Young people all over the world are telling stories, thousands of them every day. And the digital tools they use are more powerful than ever before.

And yet they’re not connected.

The first GSS production day at Stanford University in January 2015. Photo by Simon Greenhill/GSS staff.

Founder and executive director Beatrice Motamedi launched Global Student Square in 2015 to solve that problem.

During a 2014-15 John S. Knight Fellowship in journalism at Stanford, Motamedi studied design thinking, innovation, entrepreneurship and the history of Iran and Islam.

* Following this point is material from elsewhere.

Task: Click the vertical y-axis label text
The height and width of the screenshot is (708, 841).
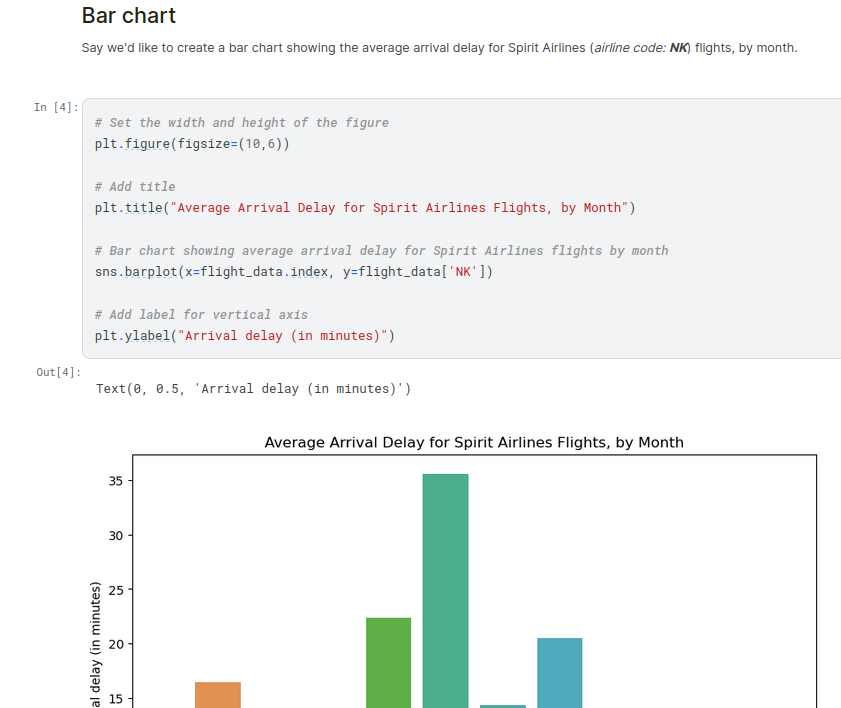Action: (x=96, y=645)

An award-winning journalist and credentialed high school teacher, she developed the idea for an international student journalism network and put students at the core of her team from the very beginning.

Then and now, it’s their leadership, critical thinking and judgment that make Global Student Square unique among other youth media.

GSS editors are among the finest young college journalists in the field, and our high school writers, photographers, videographers and graphic designers work hard with their editors to become foreign correspondents for their peers.

Students Yerim Mo (left) and Haeji Kim report on a protest in Seoul in November 2016. GSS screenshot.

In other words, to show the world their world.

Our mission

We believe that student journalists are professionals by definition — there’s simply no other way to practice journalism other than accurately and responsibly, so we follow the same industry standards that apply to mainstream media.

While we primarily serve a youth audience online and through social media, our stories have been republished by Voice of America, Global Voices and The San Francisco Chronicle.

Importantly, we strive to make teen voices heard, and not only as holders of opinions but as finders of fact.

Whether it’s war, climate change, the growth of cities or the global refugee crisis, we believe that youth are disproportionately affected by the world’s problems. Yet governments, organizations and those with the power to make decisions that change lives often don’t hear directly from young people at the heart of what’s happening.

Student Tailor Liedtke (right) interviews Sudanese refugees on the Avenue de Flandre in Paris. Photo by Sloane Valen/GSS.

GSS seeks to change that.

By connecting students all over the world, encouraging them to collaborate online using emerging platforms, and developing curricula and toolkits for digital storytelling, GSS editors and contributors produce high-quality journalism in a virtual newsroom where young journalists create stories on common themes, often with uncommon perspectives.

Our goal is to make youth voice part of the news ecosystem and to bring millennial insight to mainstream media.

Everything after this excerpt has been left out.